The reason you cant convert a vector3 to a texture is because they are different things. a texture is just an array of vector3 values sure, but you cant convert an array of vector3 values to a texture without rasterizing that array. its possible sure, with some render-to-texture blueprints and texture render targets, but… that’s super costly and not efficient to run every frame (which is what materials do). So yeah.

What I would do is: where you want your snow to be, instead of asking the function for a texture object to blend the snow in, instead just have a vector3: the ‘white’ output from a texture sampler is the same as a vector3 anyway.
The only time you’d need to have a texture object as an input instead, is if the function you’re plugging it in to had some UV mess going on, in which case I’d tell you to separate your UV tiling out in to a separate function.
to do that, you’d have your base texture and snow texture as texture objects. they would then each go in to separate functions that did your UV blending based on distance, which would then both go in (as vector3s) to the main function that does the blending between the base and the snow.
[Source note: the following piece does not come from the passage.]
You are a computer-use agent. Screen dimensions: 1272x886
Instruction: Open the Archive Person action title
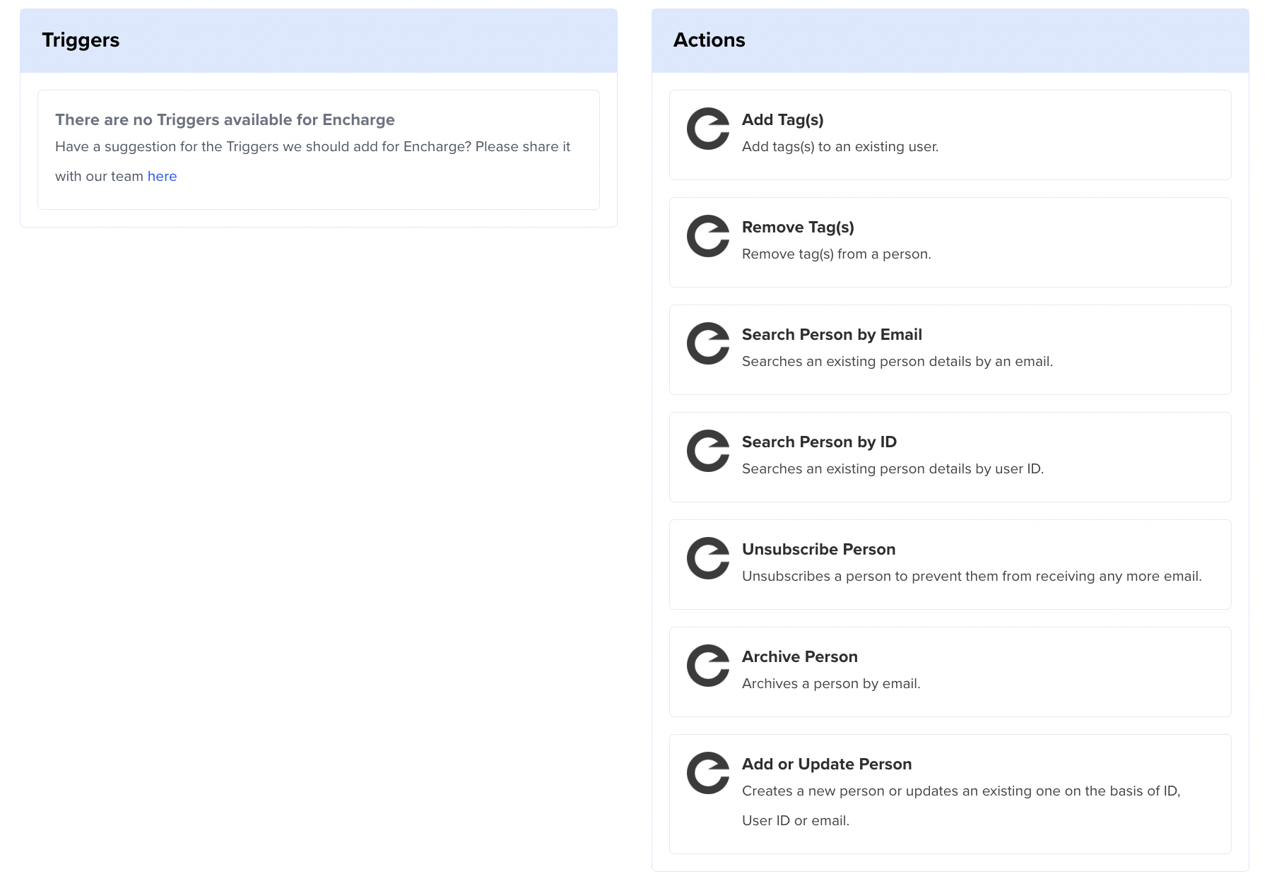799,657
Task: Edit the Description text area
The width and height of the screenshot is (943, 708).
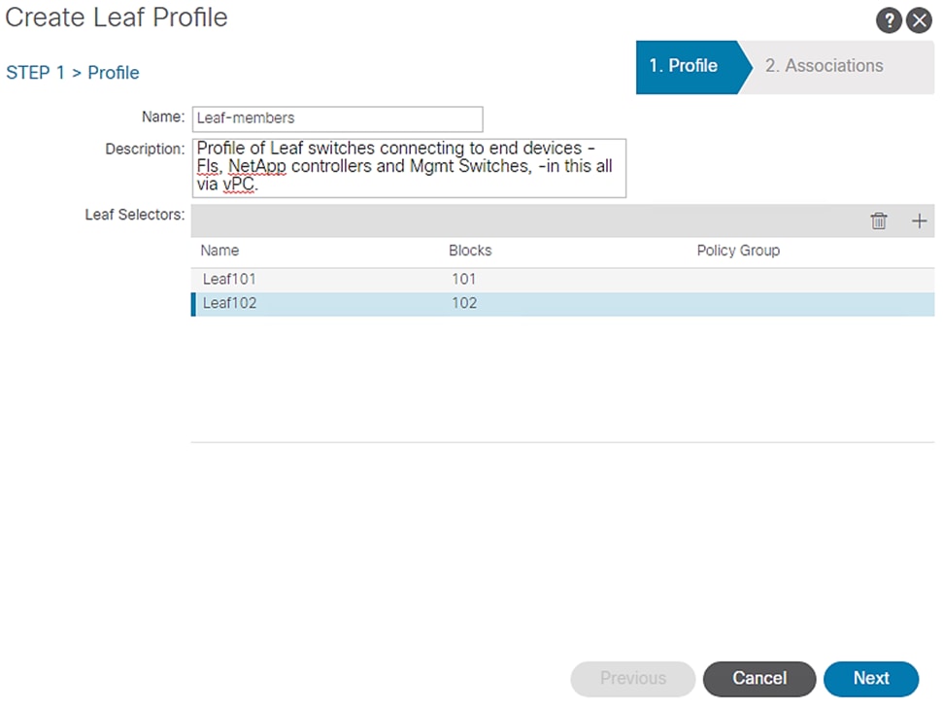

What does your function workflow look like? I can probably help you get what you’re after and help you understand why it does what it does.

Hi Construc_, yes so I came to the conclusion that textures objects/samplers need to be used only at the beginning of the graph flow when UVs are concerned and then all the rest (functions inputs/outputs) now work with Vector3 or Scalar depending on the data type. This requires to perform all the UV based transformations early in the graph but that is ok, just a matter of knowing about it :slight_smile:

My flow is as follows:

  1. distance blend input textures to prevent tiling
  2. pass the vector3/scalar inputs into a snow cover function
  3. snow cover lerps inputs based on various factors, outputs a material
  4. this material can then be used into a LayerBlend or whatever

One issue I still have: unlike most texture components which are treated as Scalar, the displacement map needs to be treated as Vector3. I didn’t find how to let the system know to interpret the Scalar output of a Lerp as Vector3… so for now i am using the displacement map untransformed, directly as output of a texture component (R G or B output of a TextureSample). This must be possible since the system is able to interpret a single component output as Scalar or Vector3 (directly from a TextureSample node) depending on where it is plugged into.